Unlike most other living creatures, an outsider does not have a dual nature; its soul and body form one unit. When an outsider is slain, no soul is set loose. Spells that restore souls to their bodies, such as raise dead, reincarnate, and resurrection, don’t work on an outsider. It takes a different magical effect, such as limited wish, wish, miracle, or true resurrection to restore it to life.

An outsider with the native subtype can be raised, reincarnated, or resurrected just as other living creatures can be.

Native Subtype

A subtype applied only to outsiders. These creatures have mortal ancestors or a strong connection to the Material Plane and can be raised, reincarnated, or resurrected just as other living creatures can be. Creatures with this subtype are native to the Material Plane (hence the subtype’s name). Unlike true outsiders, native outsiders need to eat and sleep.

One open question here is: do outsiders of a native subtype have a soul, or "just" can be resurrected? It should be ruled by a DM.


5e does not include outsider as a creature type (it's been split into celestials and fiends), nor any of the existing ones have the desired trait:

The game includes the following monster types, which have no rules of their own.

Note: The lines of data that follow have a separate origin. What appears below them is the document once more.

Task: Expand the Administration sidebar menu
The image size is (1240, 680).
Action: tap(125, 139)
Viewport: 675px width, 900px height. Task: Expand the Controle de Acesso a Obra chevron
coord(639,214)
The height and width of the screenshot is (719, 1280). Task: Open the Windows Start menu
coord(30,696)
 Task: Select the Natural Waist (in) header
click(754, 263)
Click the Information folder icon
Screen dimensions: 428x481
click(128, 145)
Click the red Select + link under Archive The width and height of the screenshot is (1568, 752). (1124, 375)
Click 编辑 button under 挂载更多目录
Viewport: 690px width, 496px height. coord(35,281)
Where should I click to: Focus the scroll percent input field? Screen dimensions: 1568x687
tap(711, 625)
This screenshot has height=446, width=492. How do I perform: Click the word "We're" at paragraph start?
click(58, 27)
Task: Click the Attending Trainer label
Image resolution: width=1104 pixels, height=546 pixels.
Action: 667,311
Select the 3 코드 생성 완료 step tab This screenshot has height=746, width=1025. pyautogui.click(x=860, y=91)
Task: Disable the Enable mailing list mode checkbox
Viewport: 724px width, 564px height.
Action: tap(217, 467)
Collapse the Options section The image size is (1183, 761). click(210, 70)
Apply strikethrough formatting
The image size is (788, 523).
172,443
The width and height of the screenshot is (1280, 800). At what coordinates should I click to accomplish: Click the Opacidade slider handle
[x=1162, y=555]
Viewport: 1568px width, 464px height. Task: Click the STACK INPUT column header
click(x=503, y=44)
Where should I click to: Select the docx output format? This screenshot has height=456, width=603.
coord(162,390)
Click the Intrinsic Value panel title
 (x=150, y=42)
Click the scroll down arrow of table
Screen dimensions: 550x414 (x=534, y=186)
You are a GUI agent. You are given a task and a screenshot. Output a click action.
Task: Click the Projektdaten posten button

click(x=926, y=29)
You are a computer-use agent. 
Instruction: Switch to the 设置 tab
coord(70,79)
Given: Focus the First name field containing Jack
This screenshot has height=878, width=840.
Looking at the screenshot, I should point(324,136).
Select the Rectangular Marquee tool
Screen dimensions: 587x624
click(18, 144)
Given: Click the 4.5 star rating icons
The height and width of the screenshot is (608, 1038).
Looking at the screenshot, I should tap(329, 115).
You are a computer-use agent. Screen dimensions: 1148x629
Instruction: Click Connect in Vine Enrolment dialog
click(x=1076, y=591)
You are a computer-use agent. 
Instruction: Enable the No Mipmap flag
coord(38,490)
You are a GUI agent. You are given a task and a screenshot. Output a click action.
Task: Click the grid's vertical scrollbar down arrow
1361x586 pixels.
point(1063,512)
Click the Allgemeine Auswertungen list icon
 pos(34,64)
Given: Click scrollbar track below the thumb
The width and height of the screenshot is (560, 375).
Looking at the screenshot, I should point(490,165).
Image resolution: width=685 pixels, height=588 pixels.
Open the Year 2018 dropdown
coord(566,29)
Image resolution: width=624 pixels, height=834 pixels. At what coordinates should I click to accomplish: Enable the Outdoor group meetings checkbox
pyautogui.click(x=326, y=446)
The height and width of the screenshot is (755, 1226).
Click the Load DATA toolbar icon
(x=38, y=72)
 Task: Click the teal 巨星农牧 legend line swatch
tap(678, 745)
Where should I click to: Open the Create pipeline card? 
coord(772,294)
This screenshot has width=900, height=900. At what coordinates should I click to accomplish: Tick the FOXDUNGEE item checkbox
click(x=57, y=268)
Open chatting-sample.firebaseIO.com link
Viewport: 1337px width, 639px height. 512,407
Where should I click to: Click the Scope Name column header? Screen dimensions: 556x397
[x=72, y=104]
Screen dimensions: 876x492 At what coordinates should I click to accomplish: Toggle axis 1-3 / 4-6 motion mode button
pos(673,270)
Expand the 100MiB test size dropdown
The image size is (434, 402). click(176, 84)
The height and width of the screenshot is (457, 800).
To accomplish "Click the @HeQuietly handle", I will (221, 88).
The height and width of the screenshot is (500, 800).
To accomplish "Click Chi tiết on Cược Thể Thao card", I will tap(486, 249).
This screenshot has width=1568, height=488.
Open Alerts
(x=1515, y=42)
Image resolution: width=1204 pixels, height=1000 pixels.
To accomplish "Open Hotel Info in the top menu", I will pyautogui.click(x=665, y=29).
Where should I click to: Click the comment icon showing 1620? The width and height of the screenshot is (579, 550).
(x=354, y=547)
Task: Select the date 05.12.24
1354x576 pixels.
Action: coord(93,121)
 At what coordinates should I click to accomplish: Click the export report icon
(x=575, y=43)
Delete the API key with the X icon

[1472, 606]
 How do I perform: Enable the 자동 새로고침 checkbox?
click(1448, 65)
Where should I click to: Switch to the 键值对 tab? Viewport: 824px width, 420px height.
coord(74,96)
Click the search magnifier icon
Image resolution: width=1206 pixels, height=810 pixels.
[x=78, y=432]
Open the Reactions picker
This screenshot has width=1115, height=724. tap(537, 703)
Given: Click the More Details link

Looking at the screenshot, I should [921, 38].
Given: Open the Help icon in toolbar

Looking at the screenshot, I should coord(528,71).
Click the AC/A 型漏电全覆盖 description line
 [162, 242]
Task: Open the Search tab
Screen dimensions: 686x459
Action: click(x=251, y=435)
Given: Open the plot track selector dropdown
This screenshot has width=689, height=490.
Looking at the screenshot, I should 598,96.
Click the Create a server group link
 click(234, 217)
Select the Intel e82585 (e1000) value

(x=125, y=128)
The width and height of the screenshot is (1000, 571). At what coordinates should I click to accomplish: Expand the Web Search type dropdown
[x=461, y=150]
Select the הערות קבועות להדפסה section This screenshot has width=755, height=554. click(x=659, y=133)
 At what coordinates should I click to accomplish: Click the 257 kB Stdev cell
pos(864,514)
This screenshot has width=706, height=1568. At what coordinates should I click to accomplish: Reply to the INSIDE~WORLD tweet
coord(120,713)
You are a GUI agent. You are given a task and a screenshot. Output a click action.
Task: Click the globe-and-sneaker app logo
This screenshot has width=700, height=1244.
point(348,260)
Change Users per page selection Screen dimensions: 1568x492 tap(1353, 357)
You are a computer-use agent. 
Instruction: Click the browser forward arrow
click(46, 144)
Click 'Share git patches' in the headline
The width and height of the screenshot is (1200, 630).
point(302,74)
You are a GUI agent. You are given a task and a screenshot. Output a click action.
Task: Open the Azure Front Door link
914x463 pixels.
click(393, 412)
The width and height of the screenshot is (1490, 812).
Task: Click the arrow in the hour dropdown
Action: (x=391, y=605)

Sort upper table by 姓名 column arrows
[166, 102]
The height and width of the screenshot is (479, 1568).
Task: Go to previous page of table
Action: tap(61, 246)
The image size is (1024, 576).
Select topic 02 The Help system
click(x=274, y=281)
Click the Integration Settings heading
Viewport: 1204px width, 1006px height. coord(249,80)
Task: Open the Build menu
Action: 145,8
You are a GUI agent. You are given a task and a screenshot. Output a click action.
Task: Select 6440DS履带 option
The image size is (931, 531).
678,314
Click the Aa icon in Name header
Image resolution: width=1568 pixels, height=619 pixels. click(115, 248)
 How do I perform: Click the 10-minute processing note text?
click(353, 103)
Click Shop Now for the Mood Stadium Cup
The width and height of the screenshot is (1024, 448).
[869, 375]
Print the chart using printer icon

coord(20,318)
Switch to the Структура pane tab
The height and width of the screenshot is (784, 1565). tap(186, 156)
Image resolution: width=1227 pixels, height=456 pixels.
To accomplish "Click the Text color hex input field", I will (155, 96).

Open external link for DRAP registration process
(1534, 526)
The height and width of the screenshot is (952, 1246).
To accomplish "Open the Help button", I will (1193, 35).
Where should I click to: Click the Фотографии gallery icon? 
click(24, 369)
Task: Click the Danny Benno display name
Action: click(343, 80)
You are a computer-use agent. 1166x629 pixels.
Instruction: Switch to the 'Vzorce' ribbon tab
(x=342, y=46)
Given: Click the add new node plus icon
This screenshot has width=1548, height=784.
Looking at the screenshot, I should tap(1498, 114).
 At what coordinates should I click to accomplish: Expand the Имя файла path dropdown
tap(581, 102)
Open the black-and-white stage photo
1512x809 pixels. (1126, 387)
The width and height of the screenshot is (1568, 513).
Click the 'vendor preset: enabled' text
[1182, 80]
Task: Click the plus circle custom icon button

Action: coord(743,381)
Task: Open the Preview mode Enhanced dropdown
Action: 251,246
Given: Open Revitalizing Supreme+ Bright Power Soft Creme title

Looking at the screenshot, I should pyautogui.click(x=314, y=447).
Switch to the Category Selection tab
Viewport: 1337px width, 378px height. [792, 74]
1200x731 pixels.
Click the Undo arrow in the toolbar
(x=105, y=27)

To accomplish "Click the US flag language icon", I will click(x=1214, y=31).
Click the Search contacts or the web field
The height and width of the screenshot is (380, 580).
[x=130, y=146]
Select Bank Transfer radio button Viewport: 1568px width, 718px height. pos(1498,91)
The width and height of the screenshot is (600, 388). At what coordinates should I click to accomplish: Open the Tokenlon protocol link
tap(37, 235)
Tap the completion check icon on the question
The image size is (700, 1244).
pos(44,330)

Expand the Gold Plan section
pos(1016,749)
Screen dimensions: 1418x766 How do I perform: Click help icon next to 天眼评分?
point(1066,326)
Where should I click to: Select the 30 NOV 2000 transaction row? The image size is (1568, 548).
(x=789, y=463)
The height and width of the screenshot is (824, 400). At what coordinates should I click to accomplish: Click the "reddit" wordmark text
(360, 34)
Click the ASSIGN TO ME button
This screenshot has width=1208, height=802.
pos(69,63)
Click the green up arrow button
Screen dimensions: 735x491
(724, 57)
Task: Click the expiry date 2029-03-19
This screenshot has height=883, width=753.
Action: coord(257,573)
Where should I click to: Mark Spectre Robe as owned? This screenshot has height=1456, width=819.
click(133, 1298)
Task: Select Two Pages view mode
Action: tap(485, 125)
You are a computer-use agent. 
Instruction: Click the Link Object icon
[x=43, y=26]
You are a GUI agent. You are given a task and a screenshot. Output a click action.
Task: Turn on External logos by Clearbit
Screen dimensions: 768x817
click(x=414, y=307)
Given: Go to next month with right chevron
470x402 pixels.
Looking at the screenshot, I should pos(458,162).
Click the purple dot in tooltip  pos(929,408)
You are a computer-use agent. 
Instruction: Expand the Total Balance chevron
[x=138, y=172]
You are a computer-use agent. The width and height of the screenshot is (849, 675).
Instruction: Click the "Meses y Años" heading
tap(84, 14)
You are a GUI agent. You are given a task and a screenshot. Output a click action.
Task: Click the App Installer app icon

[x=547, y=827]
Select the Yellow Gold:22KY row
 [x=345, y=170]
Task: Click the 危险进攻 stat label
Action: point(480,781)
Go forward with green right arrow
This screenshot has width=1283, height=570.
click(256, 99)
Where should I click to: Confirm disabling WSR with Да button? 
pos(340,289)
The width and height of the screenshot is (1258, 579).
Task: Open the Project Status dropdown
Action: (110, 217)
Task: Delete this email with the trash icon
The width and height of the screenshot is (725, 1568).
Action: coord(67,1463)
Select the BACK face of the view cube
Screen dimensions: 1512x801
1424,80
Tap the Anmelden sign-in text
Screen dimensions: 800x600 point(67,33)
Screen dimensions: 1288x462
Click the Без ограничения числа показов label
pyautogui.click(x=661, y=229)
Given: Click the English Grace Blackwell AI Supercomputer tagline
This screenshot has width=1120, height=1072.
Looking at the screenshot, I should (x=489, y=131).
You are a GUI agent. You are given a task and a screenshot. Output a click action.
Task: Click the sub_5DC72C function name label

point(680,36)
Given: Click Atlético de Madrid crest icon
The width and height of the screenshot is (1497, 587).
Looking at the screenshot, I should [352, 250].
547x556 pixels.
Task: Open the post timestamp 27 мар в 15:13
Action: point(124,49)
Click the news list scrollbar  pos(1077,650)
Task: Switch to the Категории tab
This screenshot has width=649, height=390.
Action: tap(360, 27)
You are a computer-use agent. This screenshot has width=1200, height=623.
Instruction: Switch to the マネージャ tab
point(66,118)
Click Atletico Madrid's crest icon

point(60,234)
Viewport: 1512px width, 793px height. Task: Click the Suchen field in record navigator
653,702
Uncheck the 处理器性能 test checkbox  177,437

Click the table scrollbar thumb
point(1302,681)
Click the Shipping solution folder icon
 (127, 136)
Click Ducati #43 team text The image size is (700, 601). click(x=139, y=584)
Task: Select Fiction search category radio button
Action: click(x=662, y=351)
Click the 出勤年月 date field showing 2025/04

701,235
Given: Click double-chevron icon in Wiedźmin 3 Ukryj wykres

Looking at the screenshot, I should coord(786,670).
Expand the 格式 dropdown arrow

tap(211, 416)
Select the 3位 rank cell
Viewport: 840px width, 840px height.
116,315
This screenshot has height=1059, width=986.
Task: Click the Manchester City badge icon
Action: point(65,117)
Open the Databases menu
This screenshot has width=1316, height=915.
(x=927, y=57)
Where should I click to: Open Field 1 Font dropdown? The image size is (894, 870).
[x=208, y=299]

Depending on the setting, DM can abide to the previous edition's rules. If so, ask him to create an outsider character, and, since you want a human character, ideally a race which appearance and physiology are similar to human's.

In the character's backstory explain her origin and how did she end up on the Material Plane. Maybe one of her parents (or both) was an outsider? Did she know them? Or maybe she was adopted and raised by human parents? Do they know the truth? Does the character? Quite a lot of possible plot hooks...

Mind the profound effect of soullessness on the game mechanics, as listed in the excerpts above and in the other answers.


Not in any rules I have found, but I like the way the TV show Supernatural handles it.

Without a soul, you have no moral compass and you don't feel emotions. You would be immune to fear or love type spells, but you would not have a moral compass to guide your actions. You would make decisions without considering how they would affect other people.

It could be an interesting character to play, if you like playing a sociopath, especially if the character was a high enough level that their actions could affect things.